First of all, if @a contains an 'a' character, then no version of SQL Server will ever access big_table.
That is the "Constant Scan" part of the query plan, and the "Nested Loops" that will never take place if @a has an 'a'.
However, is @a does not contain 'a', then one query will cause a fast query plan (where the index seek is performed, the 1
st query plan),
whereas the other query will lead to a slow query plan (where the whole clustered index is scanned first, the 2
nd query plan).
In other words: if you write your query this way, then SQL Server will not always evaluate the cheapest predicate
first, and you might end up with a suboptimal query plan.
Nesting
Here is the second approach. Instead of writing three predicates that are OR'ed, we'll write two expressions
and the second expression breaks down into two expressions.
-- 3. Nested predicates
IF @a LIKE '%a%'
OR (@a NOT LIKE '%a%'
AND (
EXISTS (
SELECT *
FROM big_table
WHERE non_indexed_column = 'does not exist'
)
OR EXISTS (
SELECT *
FROM big_table
WHERE indexed_column = 'does exist'
)
)
)
-- 4. Nested predicates, cheapest predicate first
IF @a LIKE '%a%'
OR (@a NOT LIKE '%a%'
AND (
EXISTS (
SELECT *
FROM big_table
WHERE indexed_column = 'does exist'
)
OR EXISTS (
SELECT *
FROM big_table
WHERE non_indexed_column = 'does not exist'
)
)
)
If you run this in SQL Server 7.0 or 2005 or 2012, you will get the same behavior as before. In other words, the
query plan will depend on the order in which you wrote the predicates, which can lead to a suboptimal plan.
However, the optimizer in SQL Server 2000 and 2008 is smarter. For both query 3 and 4, it will generate the
same query plan; a query plan that will evaluate the lower cost predicate first (the one with the index seek).

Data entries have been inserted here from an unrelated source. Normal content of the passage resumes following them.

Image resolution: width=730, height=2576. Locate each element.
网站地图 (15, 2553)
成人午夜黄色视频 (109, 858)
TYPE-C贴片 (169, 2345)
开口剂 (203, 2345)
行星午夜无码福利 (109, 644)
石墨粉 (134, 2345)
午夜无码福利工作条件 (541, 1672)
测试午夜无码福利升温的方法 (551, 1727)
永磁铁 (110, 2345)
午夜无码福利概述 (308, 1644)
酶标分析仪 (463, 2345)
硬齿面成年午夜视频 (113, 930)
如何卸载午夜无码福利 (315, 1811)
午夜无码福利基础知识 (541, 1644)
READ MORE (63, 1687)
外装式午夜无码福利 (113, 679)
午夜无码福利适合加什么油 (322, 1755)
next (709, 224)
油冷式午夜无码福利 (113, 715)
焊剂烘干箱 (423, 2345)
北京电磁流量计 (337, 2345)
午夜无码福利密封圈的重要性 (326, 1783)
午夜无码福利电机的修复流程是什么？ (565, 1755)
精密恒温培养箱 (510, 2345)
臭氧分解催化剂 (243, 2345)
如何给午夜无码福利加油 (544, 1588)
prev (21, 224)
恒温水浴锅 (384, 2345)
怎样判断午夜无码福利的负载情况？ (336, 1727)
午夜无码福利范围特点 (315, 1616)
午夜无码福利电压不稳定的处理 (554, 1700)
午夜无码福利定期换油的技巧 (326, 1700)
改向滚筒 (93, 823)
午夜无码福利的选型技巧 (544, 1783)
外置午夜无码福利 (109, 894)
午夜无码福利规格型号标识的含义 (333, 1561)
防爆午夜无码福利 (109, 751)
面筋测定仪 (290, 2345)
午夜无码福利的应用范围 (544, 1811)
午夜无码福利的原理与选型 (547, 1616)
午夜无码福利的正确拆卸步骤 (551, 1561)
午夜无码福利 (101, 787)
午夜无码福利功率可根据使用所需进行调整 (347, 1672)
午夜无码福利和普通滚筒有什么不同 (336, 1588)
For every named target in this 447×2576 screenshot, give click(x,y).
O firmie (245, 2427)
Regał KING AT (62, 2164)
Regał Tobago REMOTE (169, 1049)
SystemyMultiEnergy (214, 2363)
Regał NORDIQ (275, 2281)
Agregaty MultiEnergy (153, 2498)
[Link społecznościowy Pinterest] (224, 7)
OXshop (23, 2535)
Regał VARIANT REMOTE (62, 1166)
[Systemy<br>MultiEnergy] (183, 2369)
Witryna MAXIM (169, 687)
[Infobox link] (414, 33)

This is the query plan in SQL Server 2000 for both query 3 and 4:
As mentioned above, SQL Server 2005 (9.00.4035.00) and SQL Server 2012 (11.0.3000.0) does
not optimize this situation,
whereas SQL Server 2000 (8.00.2040) and SQL Server 2008 (10.0.5500.0) does, which is unexpected.
Optimizing yourself
If you know what would be the best order of evaluation, or if you are on SQL Server 2005 and cannot rely on the
optimizer to make the best choice in this situation, you can force the exact order of evaluation using a CASE
expression.
-- 5. Case expression, with cheapest predicate first
IF CASE WHEN @a LIKE '%a%' THEN 'true'
WHEN EXISTS (
SELECT *
FROM big_table
WHERE indexed_column = 'does exist' ) THEN 'true'
WHEN EXISTS (
SELECT *
FROM big_table
WHERE non_indexed_column = 'does not exist' ) THEN 'true'
END IS NOT NULL
By definition, in accordance with the SQL standard, the RDBMS has to evaluate the WHEN/THEN cases from top to bottom
and must abort evaluation after handing the first successful WHEN/THEN case. And all SQL Server version adhere to
that rule.
Below is the accompanying query plan in SQL Server 2005
Conclusion
The optimization of (parts of) T-SQL commands is different from the optimization of SQL queries. SQL queries are
better optimized. So if you have multiple EXISTS subqueries, it is best to combine them in one SQL statement, as
shown in query 3 and 4 above.
If you don't want to take any chances, you can find out yourself what the best order of execution is, and use
a CASE expression to enforce order of evaluation.